Exercise: Set down the lines below, exactly, starting at the one that contains "Task: Click the scrollbar down arrow" and stopping at the last line, inclusive. Omit pictures.

Available data:
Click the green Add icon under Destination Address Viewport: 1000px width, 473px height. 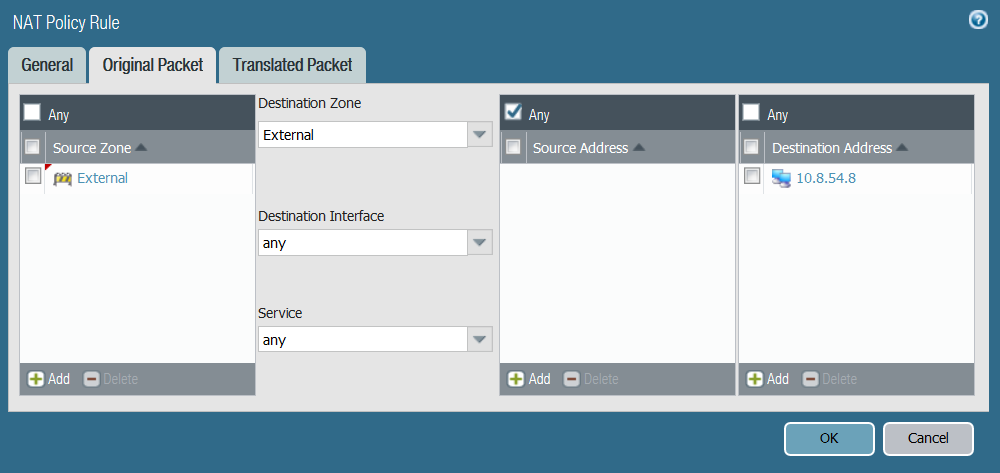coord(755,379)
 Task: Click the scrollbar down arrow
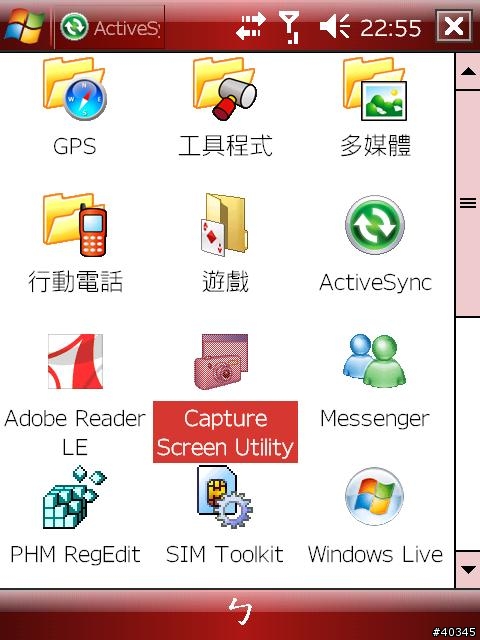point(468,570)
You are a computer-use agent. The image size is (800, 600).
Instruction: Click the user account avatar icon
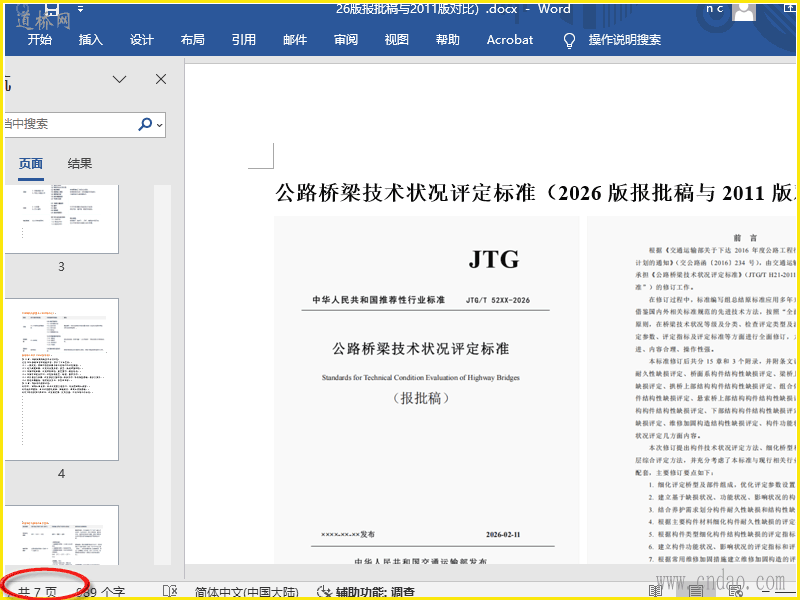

Response to the exercise:
 Task: Click the scrollbar down arrow
point(468,570)
You are a computer-use agent. The image size is (800, 600).
Instruction: Click the user account avatar icon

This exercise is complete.